They’re talkin’ trash in Bloomington.
Passions are running high as Minnesota’s fourth-largest city considers turning its garbage collection over to a single hauler. Currently, seven trash haulers are licensed by the city. With different trucks for trash, recycling and other waste, residents report as many as 27 garbage trucks coming down their streets on the weekly pickup day.
The city’s proposal would turn over trash pickup to a consortium of the current seven haulers, splitting the pie based on the market share each one has now. By going to a single hauler, Bloomington hopes to reduce noise, cut down on emissions, improve safety and minimize wear on its roads. The city also says that its plan will be cheaper for the average household.
But try telling that to residents who have voiced strong objections in letters, phone calls and e-mails. At a City Council meeting last week, council members were given a packet with more than 300 citizen comments about garbage. By nearly 2-1, they trashed the single-hauler plan, often vehemently.

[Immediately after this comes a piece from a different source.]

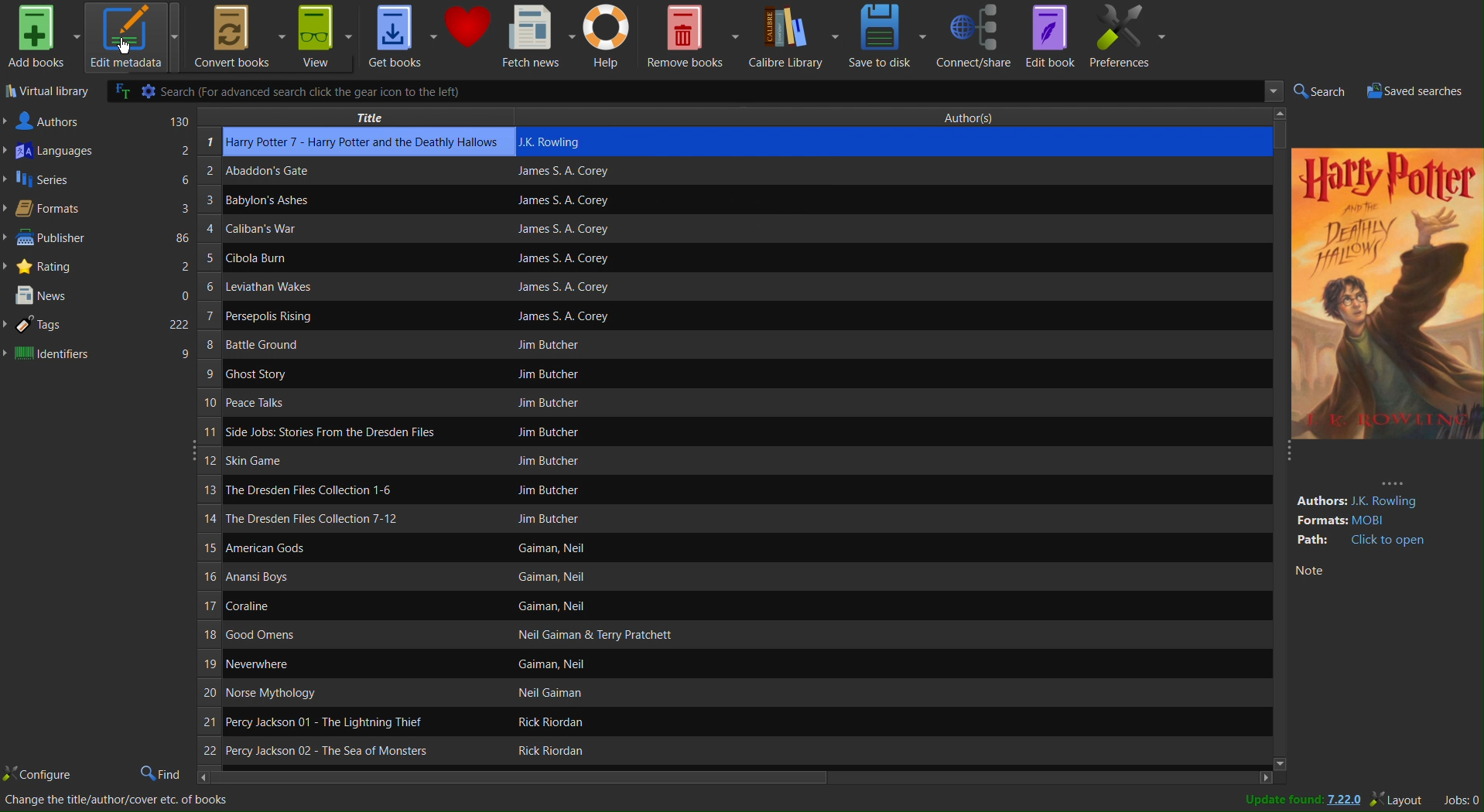 The height and width of the screenshot is (812, 1484). Describe the element at coordinates (1294, 800) in the screenshot. I see `Update` at that location.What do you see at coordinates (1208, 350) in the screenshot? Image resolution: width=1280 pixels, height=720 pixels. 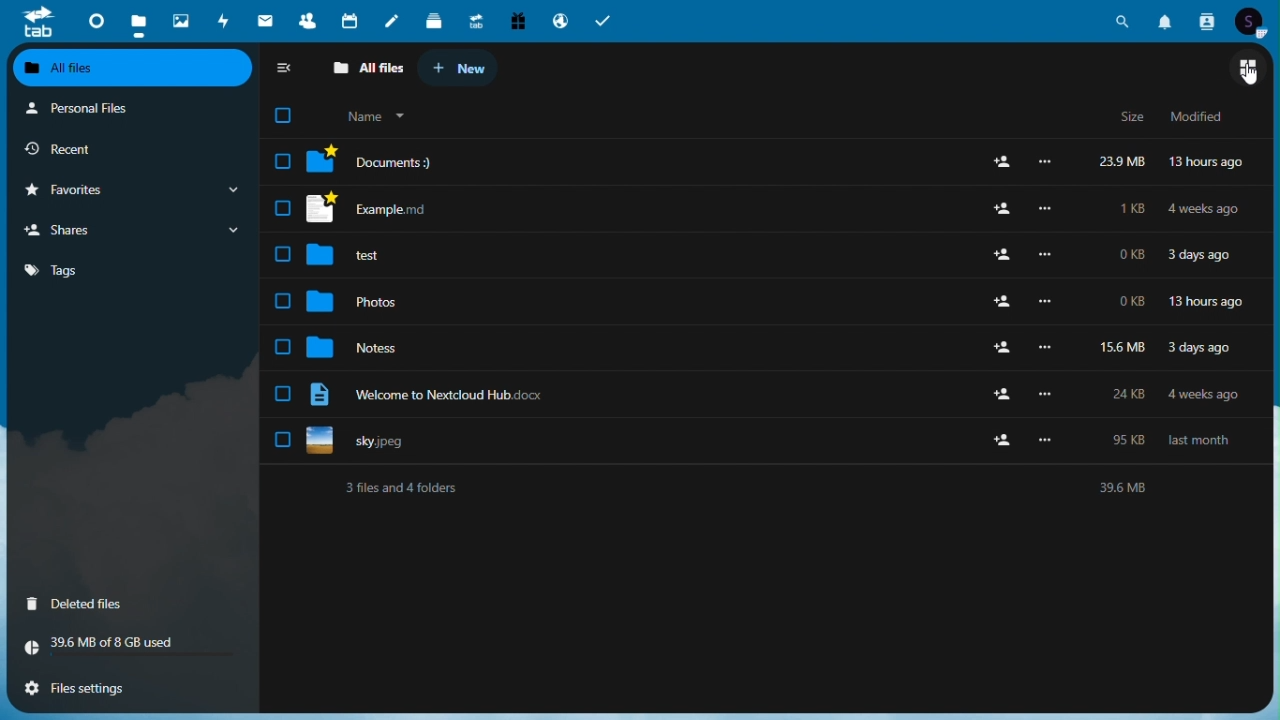 I see `3 days ago ` at bounding box center [1208, 350].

“Another government power grab in order to dictate behavior!” wrote Ed Hafemann. “Middle class and fed up with GOVERNMENT taking away my money and taking away my CHOICE to choose the best economic choice for me!!!!!!!” wrote Jeanne Benick.
Those in favor most often cited the need to cut down on the number of trucks in the neighborhoods.
“Every Thursday morning my normally serene suburban home life is shattered by a steady caravan of heavy trucks,” wrote John Zimmerman. “Air brakes squeal, backup alarms chirp, and I lose track after the tenth truck has rolled through.”
The city still is negotiating with the seven haulers, but the most recent proposal would cost the average household $18.42 a month for trash and recycling pickup, said Public Works Director Karl Keel. Currently, Bloomington’s 26,000 households pay an average of $26.72 a month. Keel estimated that city residents would save about $13 million over a five-year hauling contract.
Many residents have pointed out that by negotiating with different haulers, they’ve been able to get extremely low rates. Council Member Tim Busse was skeptical of some claims.
“I’d like to meet the residents who are getting their trash [picked up] for 10 bucks a month,” Busse said. “I want to take you with me the next time I buy a car. That’s some pretty good negotiating.”
In the end, the council voted 6-1 to continue negotiating the single-hauler deal, with only Cynthia Bemis Abrams opposing. A public hearing will be held before a final decision is made.
Immediately after the vote, city resident Ray Hudson jumped up and accosted the council.
“You, in your immense brilliancy, have just chosen to take my choice away,” he said heatedly.
“We’re moving in that direction,” replied Mayor Gene Winstead.